Betts creates one-of-a-kind items from original designs. She specializes in hand-dyed fabrics embellished with embroidery and free motion thread painting.

Her techniques are innovative. She creates stitched fiber art works that are composed of mainly fabric, threads, beads and yarns but include many non-textile media such as wood, wire, stone, wire mesh, metals, paper, tyvek, cellophane , textured papers, found items and cheesecloth. Her fabrics are plain, manipulated, slashed, burned, thread painted and have been surface dyed using paints, dyes, snow, rust, bleach, gesso, pencils as well as digitally manipulated. She does landscapes, abstracts, seascapes, portraits (both pixilated and realistic) which are wall-hangings but can also be dimensional or free standing.

Lois Wilby Hooper’s Biography

Hooper was born and educated in Saint John, New Brunswick. After her marriage she became interested in quilting and fibre arts.

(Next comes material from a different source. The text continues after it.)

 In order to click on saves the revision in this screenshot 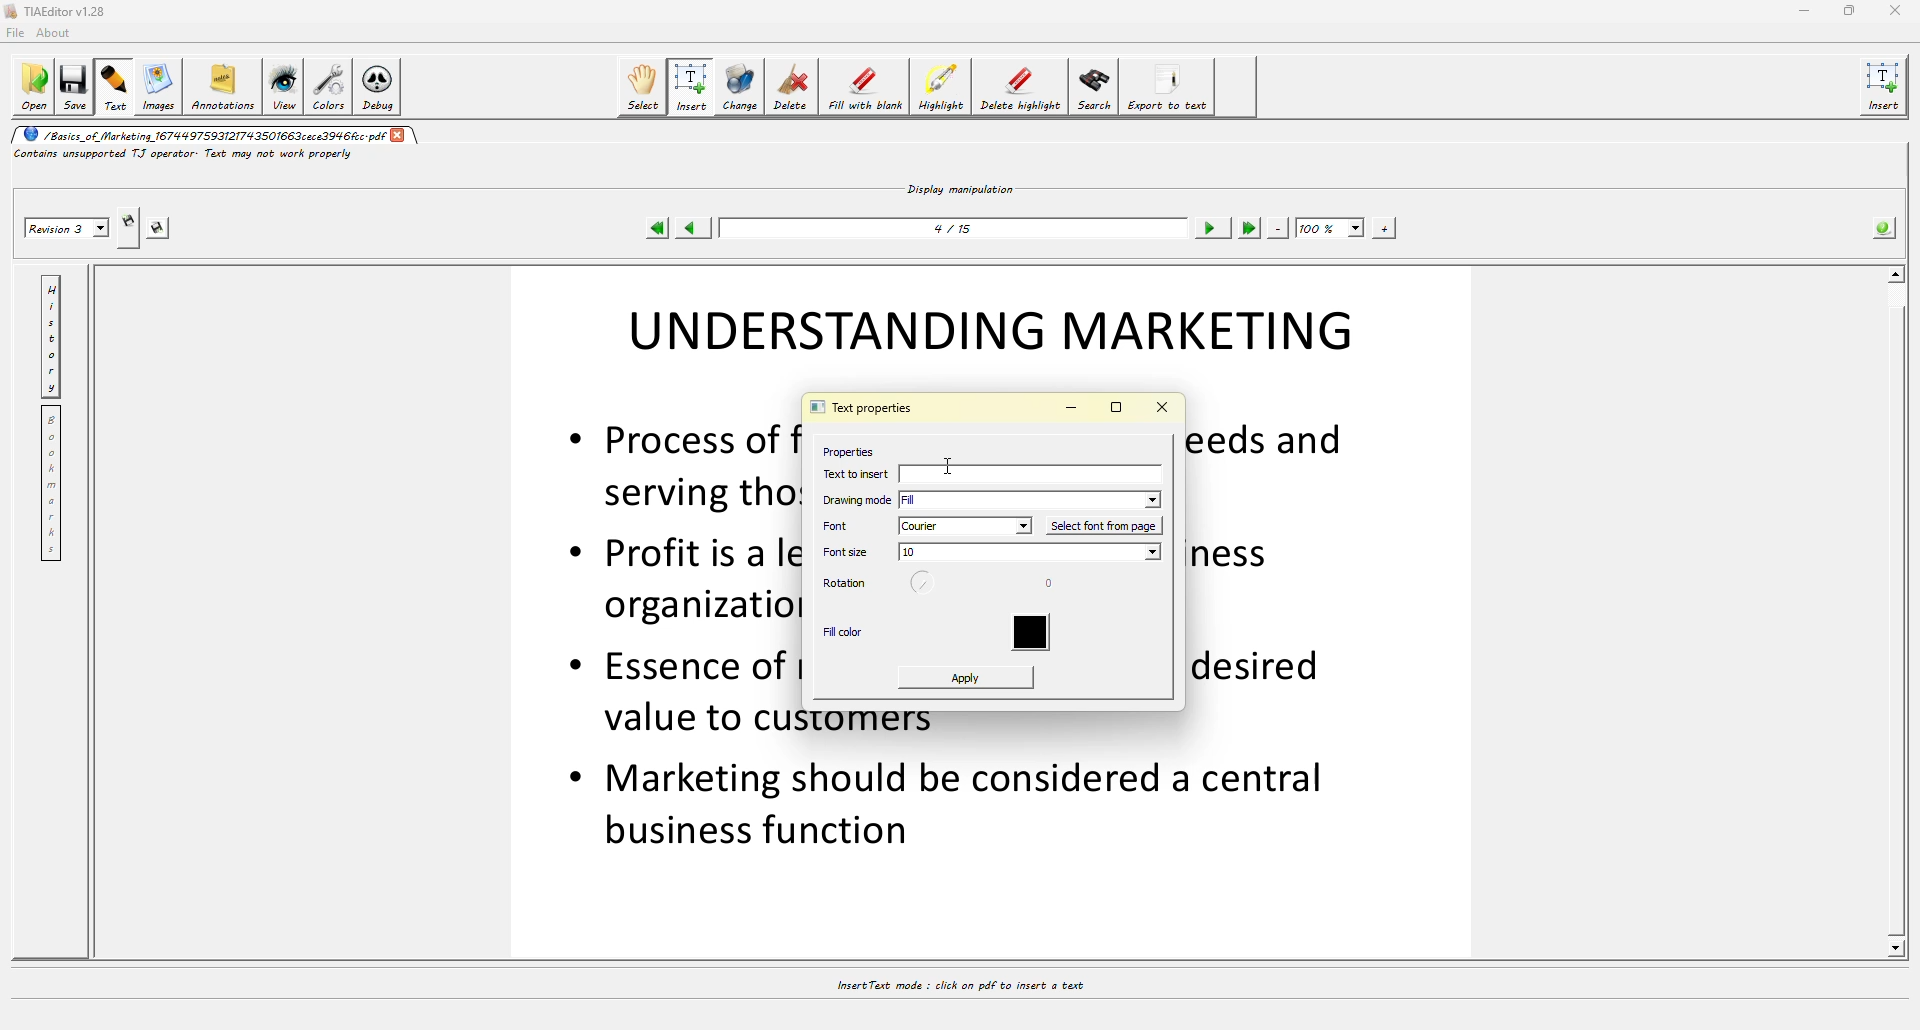, I will do `click(161, 230)`.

Working as a volunteer at the New Brunswick Museum, her background in the history of needlework enabled her to write the descriptions and worksheets for the museum’s extensive collections of quilts and samplers. She collaborated with the curator in cataloguing the costume collections and with King’s Landing costume department. At this time she taught various classes at the City of Saint John Craft Centre. She also lectured on needlework at King’s Landing and for various groups. After retiring from the general contracting business, she and her husband David moved to Moore’s Mills, Charlotte Co. NB. Though self taught, she inherited a tradition of fine needlework on both sides of the family. Starting from her very traditional roots, over time she moved into contemporary and multimedia fibre art. Creating original designs, often with non-traditional techniques, her most recent pieces have featured a love of history and architecture, in both realistic and semi-abstract representations.